As was recently described in articles such as, "Silicon Quantum Wire Array Fabrication by Electrochemical and Chemical Dissolution of Wafers," L. T. Canham, Appl. Phy. Lett., V. 57. pg. 1046 (1990) and "Resonant Tunneling v a Microcrystalline-Silicon Quantum Confinement," Q. Ye et al, Phys. Rev. B44, pg. 1806 (1991), porous silicon as well as nanometer scale clusters of other semi-conducting materials exhibit bright photoluminescence at room temperature and resonant tunneling and coulomb blockade effects in the electrical transport. In these articles, it is theorized that these materials exhibit these qualities because they have discrete electronic energy spectrums in contrast to the continuous energy bands exhibited by bulk samples of the same materials. Therefore, quantum confined microclusters and/or microparticles of silicon and other semiconducting materials offer the possibility for novel high performance electronic devices which are compatible with established silicon based technologies.
In the above cited articles, the silicon microclusters were formed by two distinct fabrication techniques. These techniques may be briefly described as electrochemically etching silicon wafers to form porous silicon and as recrystallizing silicon microparticle films. Both of these techniques, however, involve chemical processes that are not easily controlled and only produce microparticles of silicon which are embedded in bulk material.

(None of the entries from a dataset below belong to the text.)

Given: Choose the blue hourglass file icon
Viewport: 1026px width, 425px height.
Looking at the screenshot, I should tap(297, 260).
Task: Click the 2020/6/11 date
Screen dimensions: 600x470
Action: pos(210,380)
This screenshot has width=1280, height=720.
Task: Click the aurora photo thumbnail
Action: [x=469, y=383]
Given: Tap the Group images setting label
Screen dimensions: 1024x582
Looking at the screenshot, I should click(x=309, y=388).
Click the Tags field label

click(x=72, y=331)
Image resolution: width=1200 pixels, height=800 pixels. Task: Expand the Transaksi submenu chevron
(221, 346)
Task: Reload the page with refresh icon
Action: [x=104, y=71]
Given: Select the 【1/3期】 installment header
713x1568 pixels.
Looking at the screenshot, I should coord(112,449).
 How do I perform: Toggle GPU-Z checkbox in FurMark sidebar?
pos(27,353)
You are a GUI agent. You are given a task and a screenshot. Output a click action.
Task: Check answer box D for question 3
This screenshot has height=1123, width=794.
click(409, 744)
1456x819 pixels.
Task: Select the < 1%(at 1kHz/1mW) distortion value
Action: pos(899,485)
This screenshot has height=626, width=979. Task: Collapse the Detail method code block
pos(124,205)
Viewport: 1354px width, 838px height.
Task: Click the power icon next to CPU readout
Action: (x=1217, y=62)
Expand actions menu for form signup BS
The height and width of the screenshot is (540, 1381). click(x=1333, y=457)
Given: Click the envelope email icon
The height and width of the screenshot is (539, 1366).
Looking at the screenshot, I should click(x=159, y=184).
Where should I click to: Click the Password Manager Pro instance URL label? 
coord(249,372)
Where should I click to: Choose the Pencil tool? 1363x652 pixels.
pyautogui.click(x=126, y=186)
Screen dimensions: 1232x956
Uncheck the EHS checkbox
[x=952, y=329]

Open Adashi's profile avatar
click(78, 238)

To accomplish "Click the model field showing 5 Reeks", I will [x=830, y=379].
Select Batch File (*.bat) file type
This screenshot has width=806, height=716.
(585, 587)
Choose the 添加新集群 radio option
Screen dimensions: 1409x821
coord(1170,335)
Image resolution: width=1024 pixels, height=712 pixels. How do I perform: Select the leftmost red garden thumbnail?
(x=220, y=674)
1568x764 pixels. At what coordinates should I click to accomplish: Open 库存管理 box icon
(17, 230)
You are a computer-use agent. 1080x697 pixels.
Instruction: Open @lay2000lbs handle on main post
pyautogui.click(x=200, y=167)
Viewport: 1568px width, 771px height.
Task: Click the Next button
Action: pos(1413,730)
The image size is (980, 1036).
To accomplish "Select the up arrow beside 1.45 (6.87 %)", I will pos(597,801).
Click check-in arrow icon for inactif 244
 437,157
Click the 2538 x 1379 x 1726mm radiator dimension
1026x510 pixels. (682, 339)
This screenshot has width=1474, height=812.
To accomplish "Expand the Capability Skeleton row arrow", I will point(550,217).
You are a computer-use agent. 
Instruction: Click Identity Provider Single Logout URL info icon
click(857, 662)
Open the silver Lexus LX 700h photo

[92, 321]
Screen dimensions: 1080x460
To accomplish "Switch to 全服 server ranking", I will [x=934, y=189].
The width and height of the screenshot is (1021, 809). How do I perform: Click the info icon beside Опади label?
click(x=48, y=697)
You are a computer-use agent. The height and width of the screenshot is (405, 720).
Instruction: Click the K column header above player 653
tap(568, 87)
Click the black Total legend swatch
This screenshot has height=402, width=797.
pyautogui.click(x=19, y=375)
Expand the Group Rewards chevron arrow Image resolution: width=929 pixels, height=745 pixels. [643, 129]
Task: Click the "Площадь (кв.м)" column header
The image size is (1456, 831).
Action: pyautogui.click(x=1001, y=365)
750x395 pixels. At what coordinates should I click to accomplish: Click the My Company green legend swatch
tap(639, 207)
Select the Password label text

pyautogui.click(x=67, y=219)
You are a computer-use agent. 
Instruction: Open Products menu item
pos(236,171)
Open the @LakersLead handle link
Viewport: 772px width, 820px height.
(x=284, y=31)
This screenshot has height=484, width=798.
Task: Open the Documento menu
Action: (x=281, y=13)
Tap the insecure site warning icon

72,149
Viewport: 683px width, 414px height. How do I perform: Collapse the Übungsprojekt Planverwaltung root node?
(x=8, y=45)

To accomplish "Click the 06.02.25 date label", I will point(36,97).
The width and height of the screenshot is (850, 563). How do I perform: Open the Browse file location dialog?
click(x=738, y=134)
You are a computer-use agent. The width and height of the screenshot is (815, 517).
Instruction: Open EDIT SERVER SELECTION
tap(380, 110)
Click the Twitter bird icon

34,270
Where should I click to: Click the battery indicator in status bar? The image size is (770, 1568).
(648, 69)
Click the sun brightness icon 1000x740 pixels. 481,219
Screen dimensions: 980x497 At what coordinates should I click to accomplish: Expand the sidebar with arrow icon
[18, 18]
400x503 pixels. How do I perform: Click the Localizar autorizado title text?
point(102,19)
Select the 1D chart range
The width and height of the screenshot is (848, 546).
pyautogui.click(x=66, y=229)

Other gas phase chemical processes for producing independent silicon microparticles have been reported in such articles as, "Above-band-gap photoluminescence from Si fine particles with oxide shell," H. Morisak et al, J. Appl. Phys., 70, pg. 1869 (1991). However, the photoluminescence generated from microparticles produced using this reported method has been very weak as compared with the photoluminescence from porous silicon.